Norfolk, Va. - For at least three years, wildlife experts have urged officials at Norfolk International Airport to make the field less attractive to large and dangerous birds, but documents show the airport leaders have not embraced all the recommendations.

The experts have said in several reports that the ponds and tall trees near the main runway attract heavy waterfowl and large birds of prey, like hawks and eagles. At the same time, Federal Aviation Administration records show the number of bird strikes is going up at Norfolk International. Wildlife officials also recently noted that after years of declines, the population of birds at the airport classified as dangerous to airplanes is rising.

The airport is home to several species of birds that, because of their size and weight, are classified as high threats to airliners. Records show that around two or three times a month, birds and planes collide near the runways. Most of the birds are small, and most jets can shake off such collisions. But records show some of the collisions have been costly. FAA reports show large birds can cripple a jet's engines, damage its control surfaces or hurt pilots.

Worries about airplane collisions with birds sparked the city's removal of a bald eagles' nest at neighboring Botanical Garden. It was one of the items recommended in the airport's wildlife assessment, but the move sparked protests and the formation of a group called "Eagle On Alliance." The alliance fought unsuccessfully to save the nest.

"Our argument from the first day was that the airport wasn't doing its job," said Carol Senechal, founder of the group.

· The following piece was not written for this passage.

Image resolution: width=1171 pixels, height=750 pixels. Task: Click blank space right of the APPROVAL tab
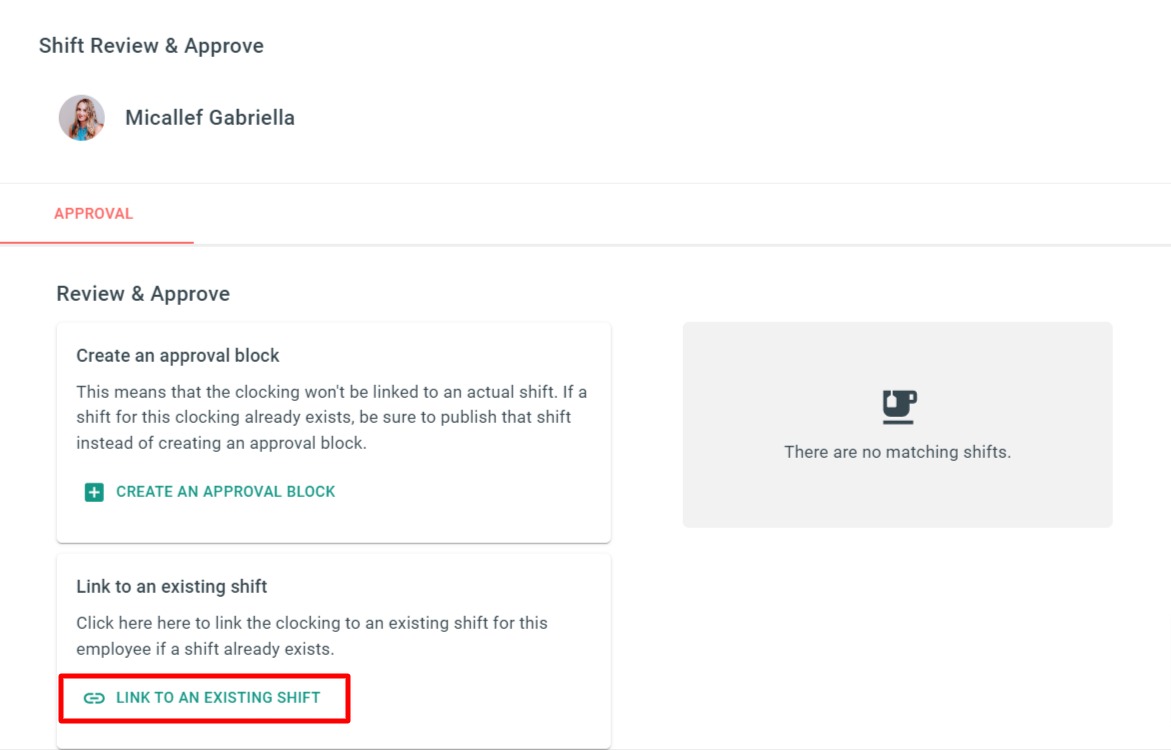[x=672, y=214]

Documents obtained by NewsChannel 3 under the Freedom of Information Act show while the city tore down the eagles' nest at a cost of $40,000, airport officials took no action on recommendations to remove ponds and perching trees from the airport itself. Bird counts at the airport noted only a handful of bald eagles in the area, but more than a thousand heavy and dangerous birds like the Canada goose and the Double-crested cormorant.

The airport's most recent wildlife recommendations includes statements like: "Removal of these ponds would eliminate a major attraction to waterfowl. One of these ponds has been used by Bald Eagles and Red-tailed Hawks as an area for preying on waterfowl ..." The report also says, "Trees and other structures used for perching on the airport which can be removed should be removed."

Airport officials conceded that has not been done.

"We intend to," airport operations director Steven Sterling told NewsChannel 3. "What I am saying is we have included that in a long-term goal."

The long-term goal is a new parallel runway first proposed about a decade ago. Sterling said building it would mean removing the ponds and trees that repeatedly appear in the airport's wildlife reports as key attractants for dangerous birds. But Sterling said the runway plan is still being studied, and conceded it is not a certainty.

The report also says a city-owned canal that cuts directly in front of a runway also attracts dangerous birds into the path of airplanes. The ditch, called "Denny's Canal," links two city reservoirs that provide drinking water. The public-utilities canal is as much as 75-feet wide and eight feet deep. Senechal, from Eagle On Alliance, said she and volunteers have seen and videotaped Bald Eagles using the canal as a source of fish. She said one of the eagles that was killed had been sitting on a runway with a fish when a jet landed on it.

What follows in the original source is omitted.